Columbia City Council to Discuss TIF District
COLUMBIA - The Columbia City Council is scheduled to discuss which downtown infrastructure improvements could be funded by a Tax Increment Financing District, or "TIF" at Monday night's meeting.
According to Columbia Public Works, increased residential demand downtown has stressed the city's sewer system. The city proposed a project to replace 1,000 feet of the 100-year-old storm drain system in parts of downtown. The city said the current system is in poor condition.
Other projects the city is looking to address include relief sewers in the Flat Branch area and extending Elm Street from 10th Street to College Avenue.
To fund those projects, the city is looking to designate the area south of I-70, north of Rollins Street, west of College Avenue, and east of Providence Road as a TIF. The district would allow the city to freeze property taxes at the rate they are right now. Improvements to the infrastructure would make property values increase, allowing the tax base to go up. Those increases would be collected by the TIF district.
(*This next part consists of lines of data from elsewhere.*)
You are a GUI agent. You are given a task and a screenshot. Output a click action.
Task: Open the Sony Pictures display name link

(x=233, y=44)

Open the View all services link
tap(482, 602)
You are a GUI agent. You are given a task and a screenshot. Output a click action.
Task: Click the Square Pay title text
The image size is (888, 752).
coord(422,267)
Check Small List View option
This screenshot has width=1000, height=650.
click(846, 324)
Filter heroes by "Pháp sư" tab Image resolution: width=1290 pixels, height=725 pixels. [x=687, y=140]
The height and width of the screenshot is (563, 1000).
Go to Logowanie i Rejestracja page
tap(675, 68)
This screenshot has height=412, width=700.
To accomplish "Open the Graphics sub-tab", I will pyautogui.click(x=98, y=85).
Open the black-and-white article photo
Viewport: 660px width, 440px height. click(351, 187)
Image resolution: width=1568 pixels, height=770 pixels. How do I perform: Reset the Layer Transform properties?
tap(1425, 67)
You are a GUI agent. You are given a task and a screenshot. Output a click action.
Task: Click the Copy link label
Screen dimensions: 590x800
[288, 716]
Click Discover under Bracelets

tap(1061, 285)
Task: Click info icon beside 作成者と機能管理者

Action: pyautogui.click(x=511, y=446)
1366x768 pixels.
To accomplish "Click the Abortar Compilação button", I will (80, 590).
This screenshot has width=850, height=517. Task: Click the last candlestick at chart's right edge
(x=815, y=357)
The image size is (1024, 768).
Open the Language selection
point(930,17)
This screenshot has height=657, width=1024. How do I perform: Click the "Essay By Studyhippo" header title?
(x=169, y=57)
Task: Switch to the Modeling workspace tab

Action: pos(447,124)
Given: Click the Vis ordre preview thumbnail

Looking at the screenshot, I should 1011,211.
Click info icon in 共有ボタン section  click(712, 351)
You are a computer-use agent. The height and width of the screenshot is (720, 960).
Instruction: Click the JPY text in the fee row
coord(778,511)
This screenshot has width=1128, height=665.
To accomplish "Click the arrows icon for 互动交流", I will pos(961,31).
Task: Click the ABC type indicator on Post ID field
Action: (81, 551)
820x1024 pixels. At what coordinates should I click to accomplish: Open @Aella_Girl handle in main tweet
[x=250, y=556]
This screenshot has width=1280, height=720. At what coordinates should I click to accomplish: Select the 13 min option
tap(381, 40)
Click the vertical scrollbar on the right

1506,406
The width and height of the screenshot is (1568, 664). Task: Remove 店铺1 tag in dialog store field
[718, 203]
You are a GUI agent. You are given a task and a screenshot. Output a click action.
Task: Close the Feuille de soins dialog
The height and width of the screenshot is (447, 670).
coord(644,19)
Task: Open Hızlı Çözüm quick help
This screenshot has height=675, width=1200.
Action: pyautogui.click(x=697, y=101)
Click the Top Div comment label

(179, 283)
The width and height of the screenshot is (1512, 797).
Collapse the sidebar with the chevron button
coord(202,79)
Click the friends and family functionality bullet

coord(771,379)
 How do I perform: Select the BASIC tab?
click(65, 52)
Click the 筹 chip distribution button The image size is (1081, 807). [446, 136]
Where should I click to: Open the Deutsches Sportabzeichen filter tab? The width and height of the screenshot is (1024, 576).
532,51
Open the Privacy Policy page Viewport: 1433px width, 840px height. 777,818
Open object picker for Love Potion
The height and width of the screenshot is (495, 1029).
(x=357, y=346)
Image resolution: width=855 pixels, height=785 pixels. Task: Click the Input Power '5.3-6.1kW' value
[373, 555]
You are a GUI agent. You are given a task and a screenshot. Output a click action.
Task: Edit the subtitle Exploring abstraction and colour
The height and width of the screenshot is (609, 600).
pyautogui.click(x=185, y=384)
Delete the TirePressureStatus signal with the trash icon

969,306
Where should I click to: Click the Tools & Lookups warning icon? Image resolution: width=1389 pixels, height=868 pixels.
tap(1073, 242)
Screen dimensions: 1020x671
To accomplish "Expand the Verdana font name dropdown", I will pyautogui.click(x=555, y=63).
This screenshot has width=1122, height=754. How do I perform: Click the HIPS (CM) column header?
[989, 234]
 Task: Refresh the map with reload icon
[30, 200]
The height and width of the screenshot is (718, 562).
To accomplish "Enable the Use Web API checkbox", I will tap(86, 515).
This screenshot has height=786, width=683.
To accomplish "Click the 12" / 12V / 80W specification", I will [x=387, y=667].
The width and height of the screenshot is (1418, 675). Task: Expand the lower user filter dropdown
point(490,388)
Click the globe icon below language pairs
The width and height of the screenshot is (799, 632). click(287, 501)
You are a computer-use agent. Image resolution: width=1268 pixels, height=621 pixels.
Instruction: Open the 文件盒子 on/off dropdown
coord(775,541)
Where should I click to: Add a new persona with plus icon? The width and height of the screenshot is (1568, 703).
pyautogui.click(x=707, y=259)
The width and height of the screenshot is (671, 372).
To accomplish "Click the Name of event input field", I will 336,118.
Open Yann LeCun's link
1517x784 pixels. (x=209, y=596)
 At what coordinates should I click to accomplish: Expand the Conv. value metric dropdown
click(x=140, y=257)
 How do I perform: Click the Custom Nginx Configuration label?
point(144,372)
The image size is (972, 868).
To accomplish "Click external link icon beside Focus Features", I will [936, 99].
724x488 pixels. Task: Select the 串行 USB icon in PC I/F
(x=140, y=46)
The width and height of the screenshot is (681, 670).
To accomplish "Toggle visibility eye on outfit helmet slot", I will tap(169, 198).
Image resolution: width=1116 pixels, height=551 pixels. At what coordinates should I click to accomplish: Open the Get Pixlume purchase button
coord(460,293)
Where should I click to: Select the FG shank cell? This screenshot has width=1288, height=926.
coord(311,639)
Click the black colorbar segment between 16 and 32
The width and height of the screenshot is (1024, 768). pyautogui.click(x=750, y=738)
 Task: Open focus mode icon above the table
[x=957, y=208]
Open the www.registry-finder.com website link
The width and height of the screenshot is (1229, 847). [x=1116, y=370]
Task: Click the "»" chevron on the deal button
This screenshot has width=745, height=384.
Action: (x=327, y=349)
Overall, the city has identified $70 million worth of improvements it would like to make in downtown.
However, not all community groups like the TIF idea. Boone County is suing the city over the proposal, saying the city does not have the authority to use TIF.
The council urges everyone interested in the issue or in the various projects proposed to attend Monday's meeting and offer feedback. Residents can also email any of the members.